In a 277-page decision today, Judge Furman vacated the Commerce Department’s decision to add a citizenship question to the 2020 census, finding that the decision was a violation of the Administrative Procedure Act. (Our prior posts on the case are here.)
Judge Furman found that Commerce Secretary Wilbur Ross justified the new question based on a rationale – that doing so would enhance enforcement of the Voting Rights Act (VRA) – that was clearly a pretext.
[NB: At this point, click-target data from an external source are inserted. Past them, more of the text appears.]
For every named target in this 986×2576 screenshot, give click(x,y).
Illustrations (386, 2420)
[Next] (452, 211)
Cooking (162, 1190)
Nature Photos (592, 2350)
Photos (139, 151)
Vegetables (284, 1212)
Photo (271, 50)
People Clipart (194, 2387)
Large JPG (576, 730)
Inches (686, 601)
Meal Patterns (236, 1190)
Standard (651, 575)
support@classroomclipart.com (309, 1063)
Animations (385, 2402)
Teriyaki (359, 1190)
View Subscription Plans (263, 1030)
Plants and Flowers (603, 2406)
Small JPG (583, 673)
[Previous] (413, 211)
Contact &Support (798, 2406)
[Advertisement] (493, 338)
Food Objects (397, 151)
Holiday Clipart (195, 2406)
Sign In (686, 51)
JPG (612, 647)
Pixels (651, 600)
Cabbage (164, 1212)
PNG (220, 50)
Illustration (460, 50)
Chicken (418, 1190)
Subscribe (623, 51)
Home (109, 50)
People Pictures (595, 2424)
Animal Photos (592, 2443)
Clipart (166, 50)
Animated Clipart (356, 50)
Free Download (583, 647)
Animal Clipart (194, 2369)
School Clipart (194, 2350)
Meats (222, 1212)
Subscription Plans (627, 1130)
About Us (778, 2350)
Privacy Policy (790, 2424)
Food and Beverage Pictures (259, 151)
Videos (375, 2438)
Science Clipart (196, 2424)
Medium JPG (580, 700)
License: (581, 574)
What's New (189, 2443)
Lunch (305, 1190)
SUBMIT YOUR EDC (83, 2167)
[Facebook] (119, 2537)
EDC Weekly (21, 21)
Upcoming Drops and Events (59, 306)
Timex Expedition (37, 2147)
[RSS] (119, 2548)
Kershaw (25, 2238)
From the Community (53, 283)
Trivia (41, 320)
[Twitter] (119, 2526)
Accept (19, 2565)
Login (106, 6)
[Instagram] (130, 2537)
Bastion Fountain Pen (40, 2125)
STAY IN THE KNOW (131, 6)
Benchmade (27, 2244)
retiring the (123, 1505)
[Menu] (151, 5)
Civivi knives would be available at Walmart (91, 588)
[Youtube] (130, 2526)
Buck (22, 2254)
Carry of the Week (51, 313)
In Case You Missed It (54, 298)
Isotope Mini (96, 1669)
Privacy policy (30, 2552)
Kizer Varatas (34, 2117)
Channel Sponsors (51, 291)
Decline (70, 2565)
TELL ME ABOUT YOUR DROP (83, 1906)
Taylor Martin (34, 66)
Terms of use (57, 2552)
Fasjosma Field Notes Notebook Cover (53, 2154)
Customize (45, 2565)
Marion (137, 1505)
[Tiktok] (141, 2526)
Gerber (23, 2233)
Judge Furman stated he was unable to determine “what Secretary Ross’s real reasons for adding the citizenship question were,” but found the evidence overwhelming that “the VRA was a post hoc rationale for a decision that Secretary had already made”:
Secretary Ross committed to adding the citizenship question months before he even received the request from DOJ. By definition, Secretary Ross’s original and actual rationale could not have been promotion of better VRA enforcement because the record reveals that he had made up his mind well before DOJ even agreed to submit the request to him.
In addition, Judge Furman found that his conclusion was “supported by the sheer number of ways in which Secretary Ross and his aides tried to avoid disclosure of, if not conceal, the real timing and the real reasons for the decision to add the citizenship question,” including the “curated and highly sanitized nature of the Administrative Record initially filed by Defendants in this matter,” and the “misleading, if not false, statements in the Ross Memo,” the memorandum directing that the question be added. Judge Furman thus concluded:
Those acts and statements are not the transparent acts and statements one would expect from government officials who have decided, for bona fide and defensible reasons, to change policy. Nor are they the acts and statements of government officials who are merely trying to cut through red tape. Instead, they are the acts and statements of officials with something to hide.